The couple both skim along the floor using wooden handles Wada designed and carved to protect their hands – when your legs are withered from polio and are folded tiny and useless below your torso, your arms are the limbs that propel you. “I went to school until I became too heavy for my parents to carry me there,” said Wada. “So I taught myself to make hand-operated cycles, first for myself, then for others.” He now employs 20 people, 15 polio survivors. “Otherwise we would be beggars. This is because in Africa nobody can help you if you are disabled. But my father told me: ‘Disabled is in the body, not in the mind or in the heart,’ and this is what I believe.”

His smile falters only when he introduces Ummar, 14. His son contracted polio during a hiatus in the immunisation programme. “It was horrible. But the place behind our house is where people defecate. This is what happens.”
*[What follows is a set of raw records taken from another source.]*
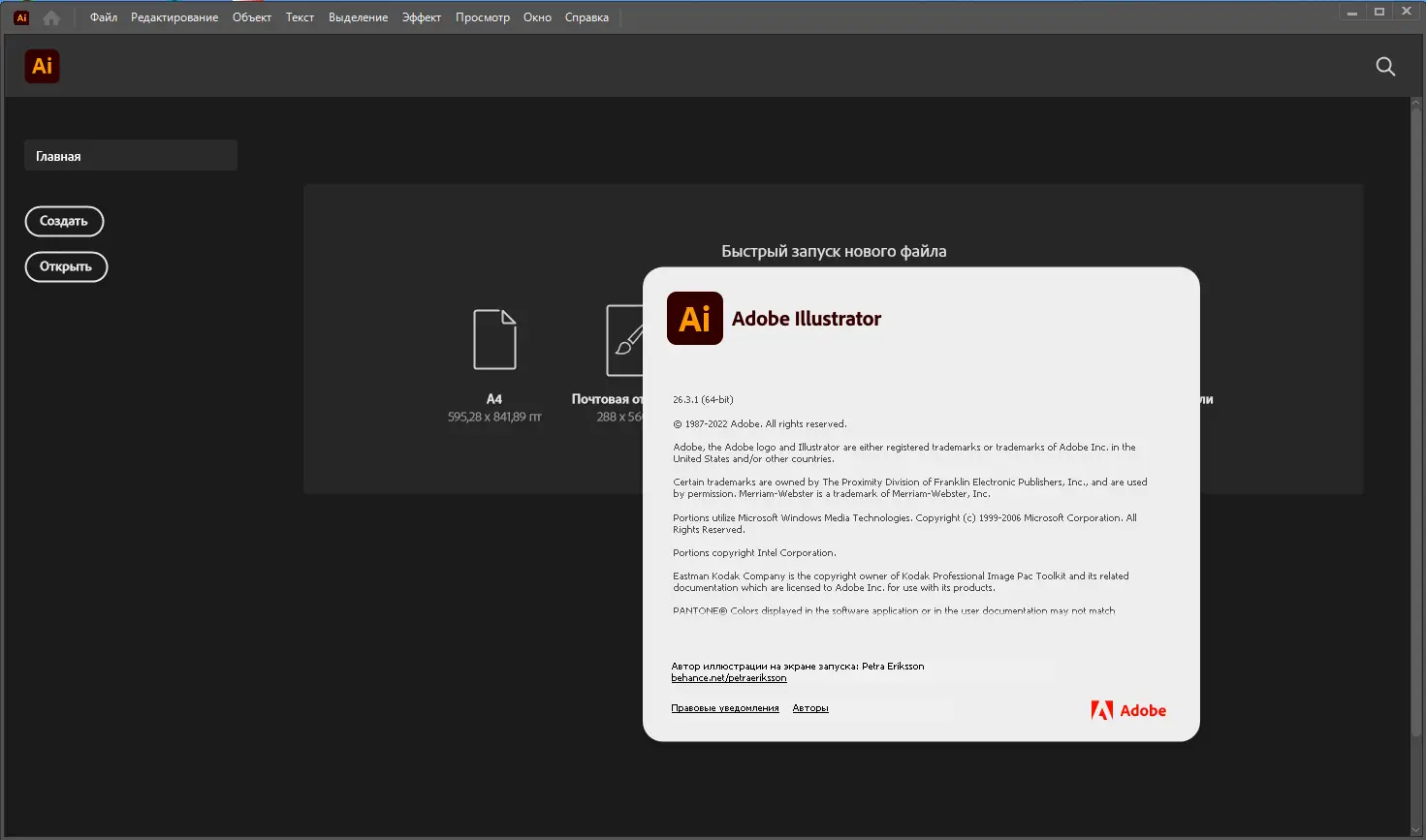Select the A4 document preset icon
The width and height of the screenshot is (1426, 840).
(495, 339)
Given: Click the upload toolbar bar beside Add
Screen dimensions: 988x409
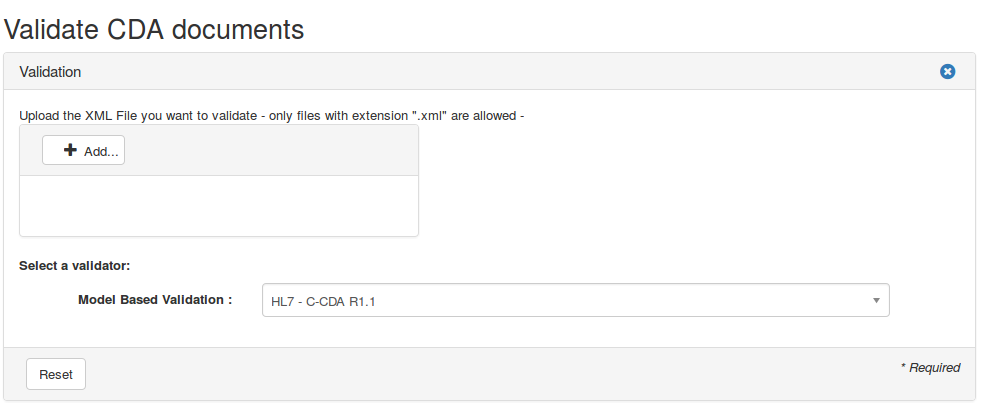Looking at the screenshot, I should (x=270, y=151).
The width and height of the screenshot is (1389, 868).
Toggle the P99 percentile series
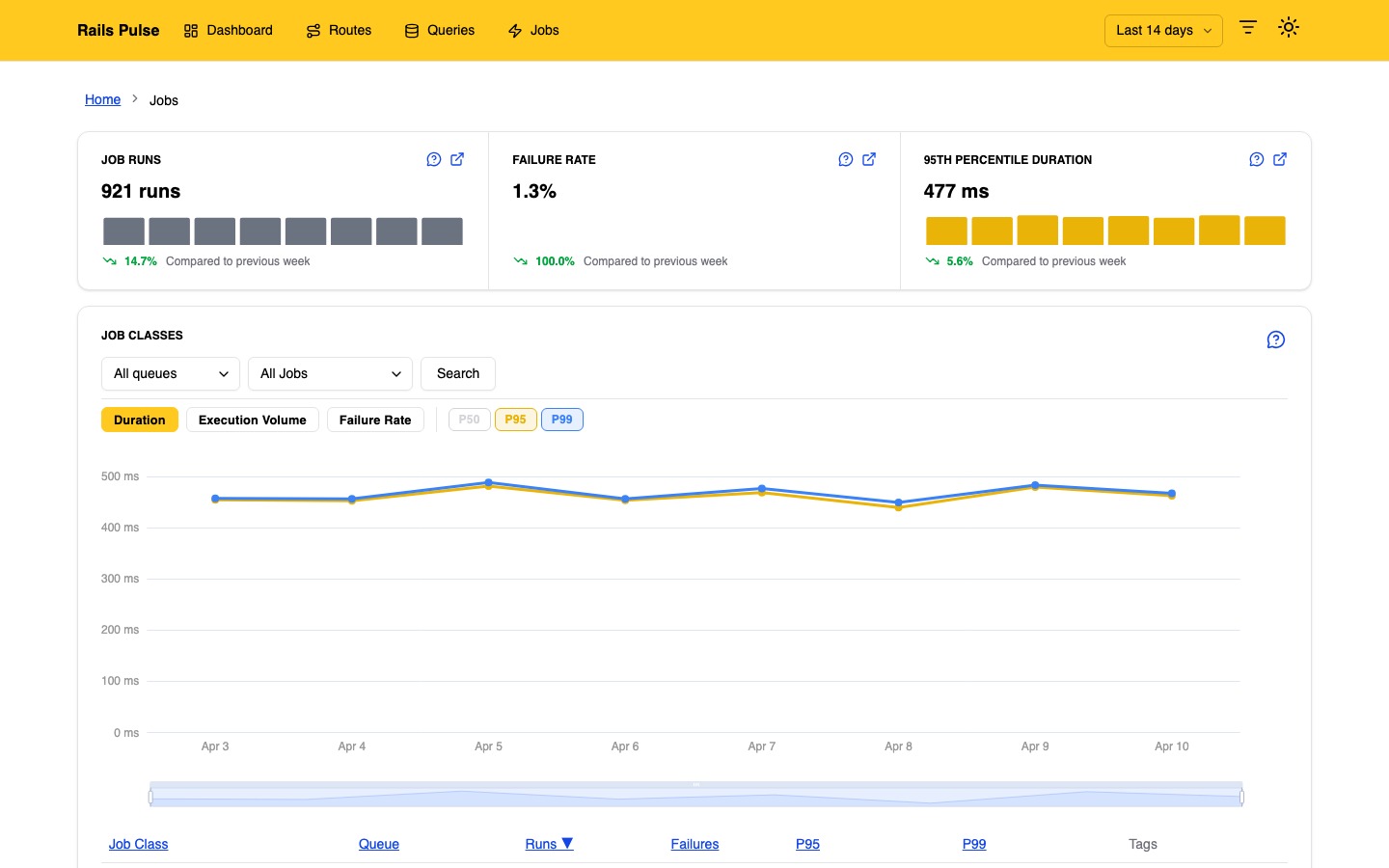click(x=561, y=420)
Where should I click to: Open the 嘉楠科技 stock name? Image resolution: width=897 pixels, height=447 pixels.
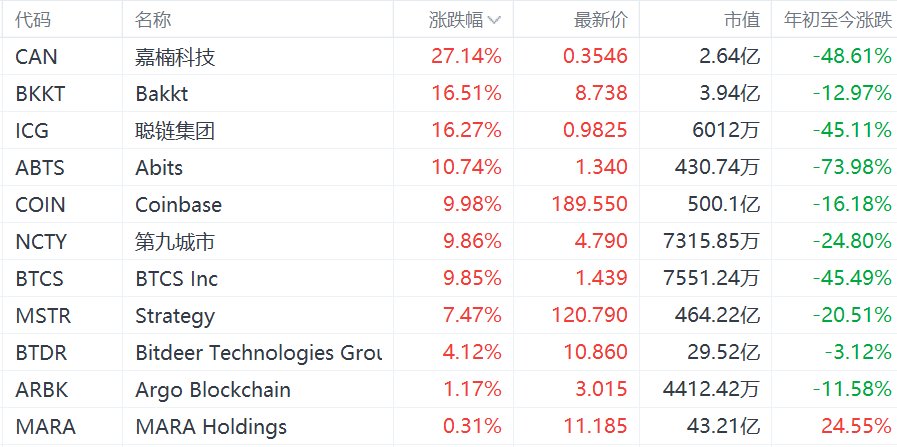(175, 57)
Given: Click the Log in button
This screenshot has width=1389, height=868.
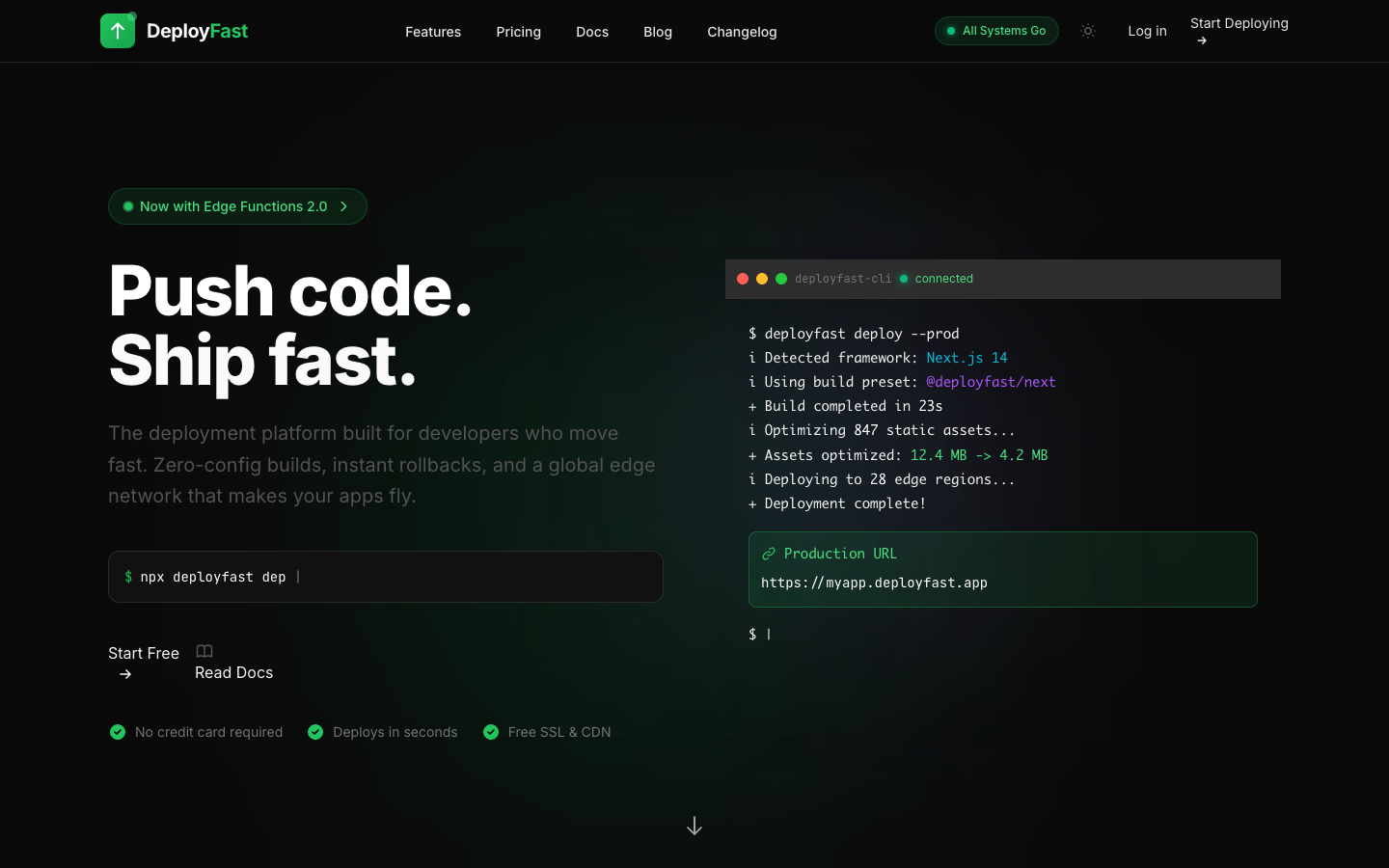Looking at the screenshot, I should [x=1147, y=31].
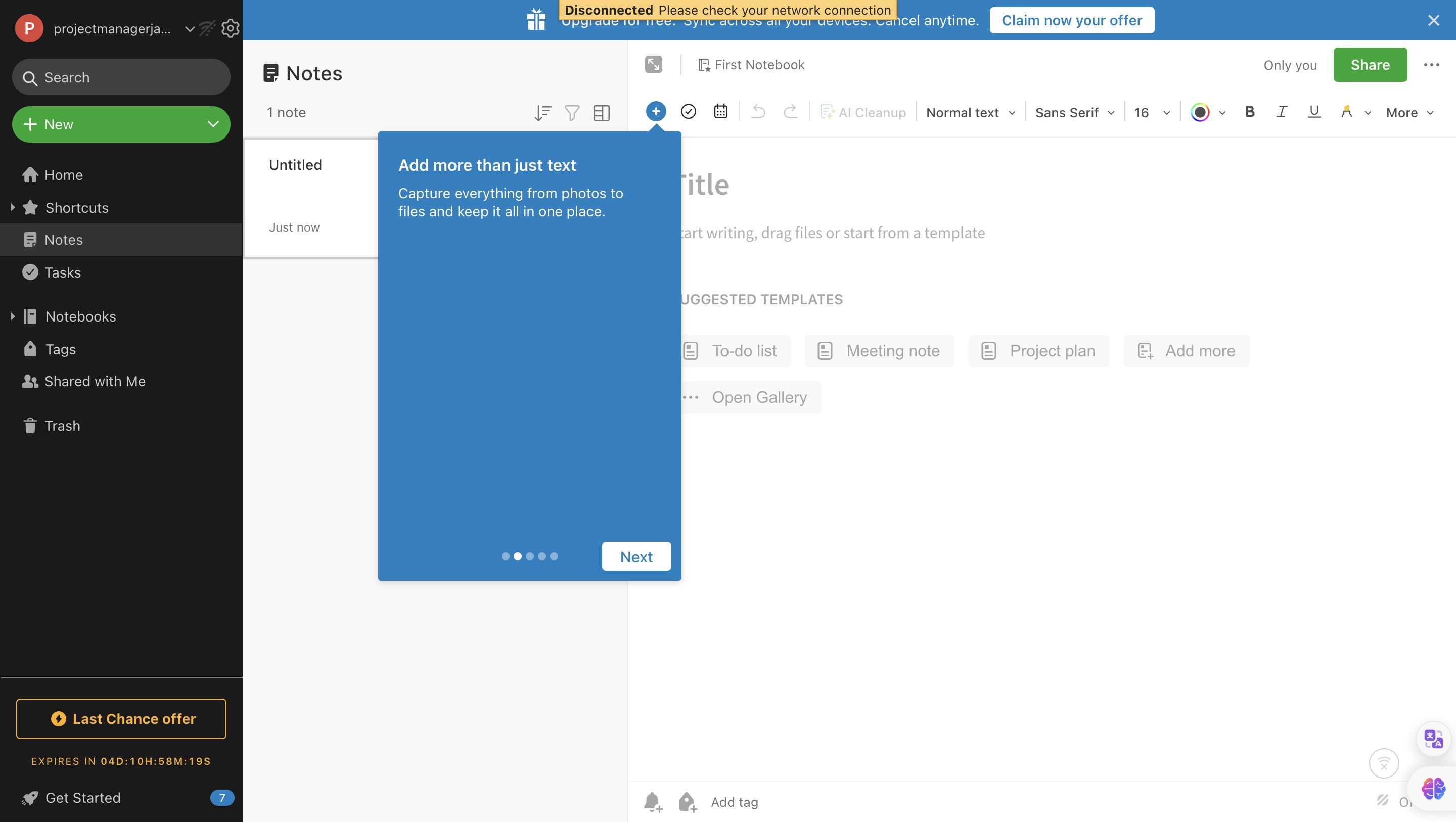Open the Sans Serif font dropdown
The height and width of the screenshot is (822, 1456).
1074,113
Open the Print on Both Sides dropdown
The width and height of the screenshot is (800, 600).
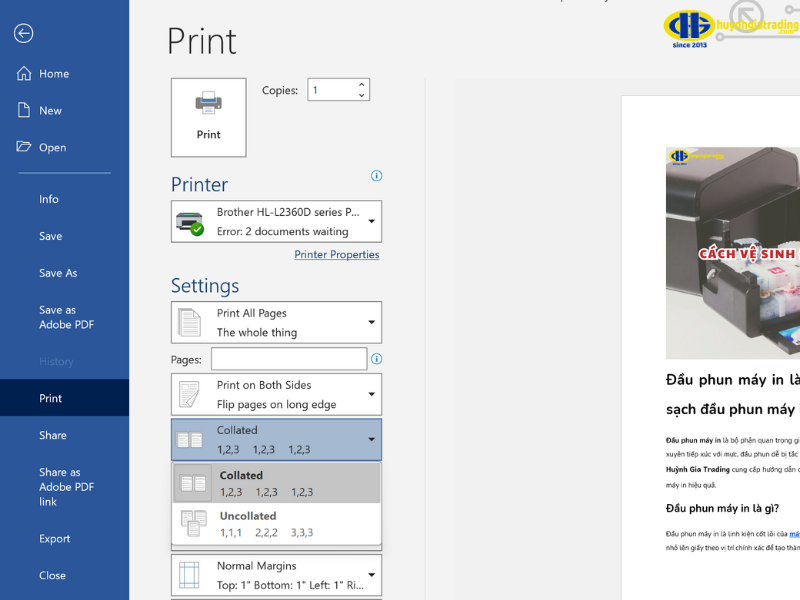(x=276, y=394)
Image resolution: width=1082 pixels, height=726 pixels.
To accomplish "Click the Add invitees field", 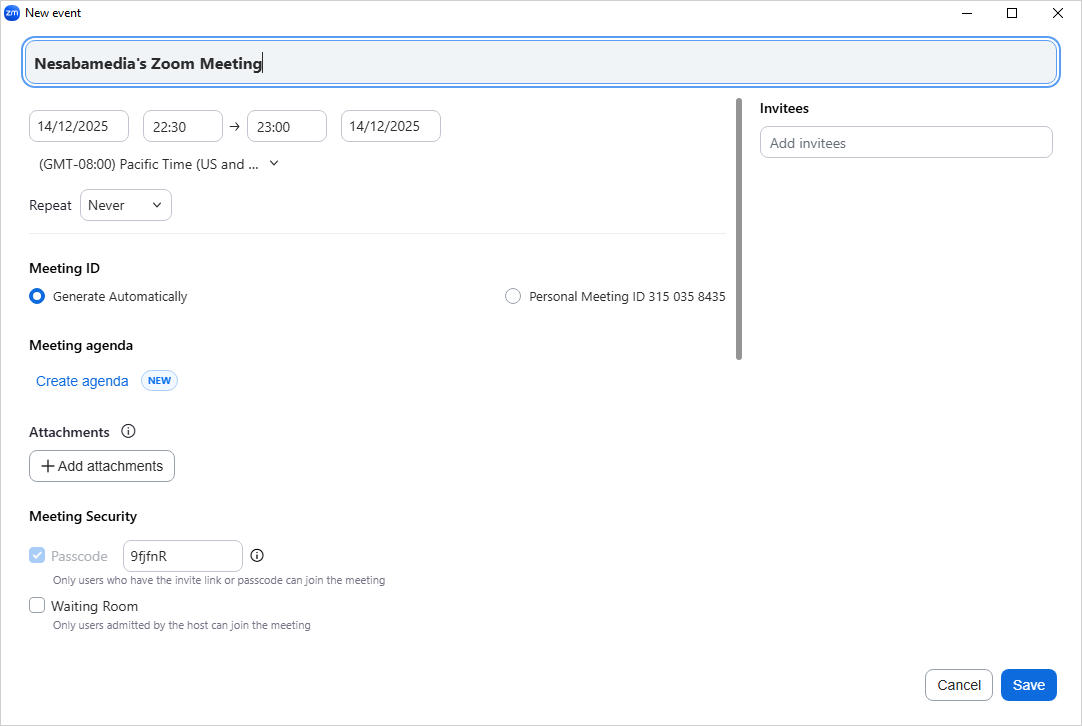I will point(906,143).
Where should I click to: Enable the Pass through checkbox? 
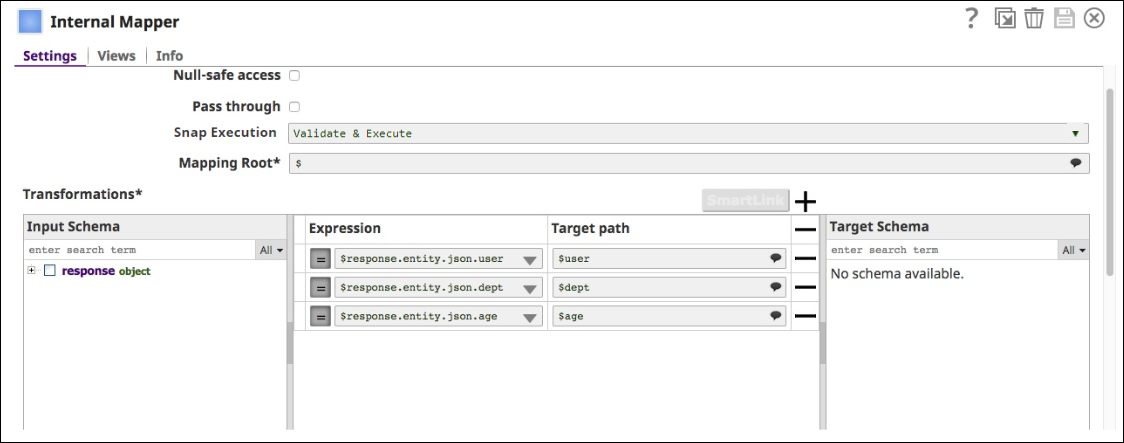(x=295, y=107)
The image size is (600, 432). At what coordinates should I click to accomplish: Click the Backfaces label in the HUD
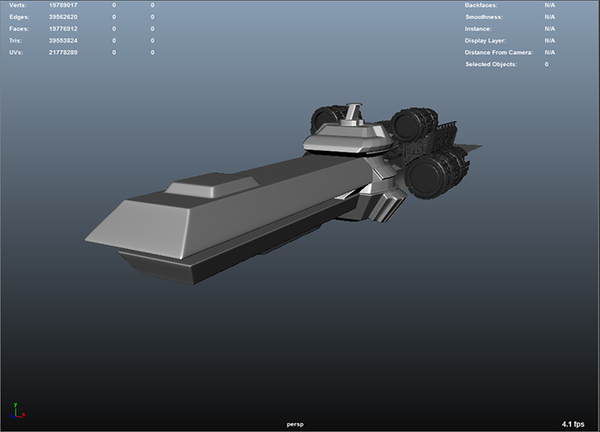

Wada began the Polio Survivors Group, which supports the vaccination drives. “I tell people: ‘Look at me. Do you want your child to end up like this? To never play football?’” Although he acknowledges the irony in that he also coaches a polio survivors’ para-football team. “But they would rather play for Arsenal,” he grins.

In his open-air workshop by the side of a main road in Fagge, the air smells poisonous as the men who would otherwise be beggars weld, cut and paint, making the three-wheeled, arm-operated cycles that give a certain freedom of movement. “This is the small size, for age five, then they can move up, age teenage, age adult,” he says. “One day I would like it that we make no more because polio is eradicated. Then we will make playground equipment instead, slides for happier children.”

He fires up his beaming smile: “Years ago in Nigeria we had leprosy, smallpox. We chased them all away. Now the last one is polio.”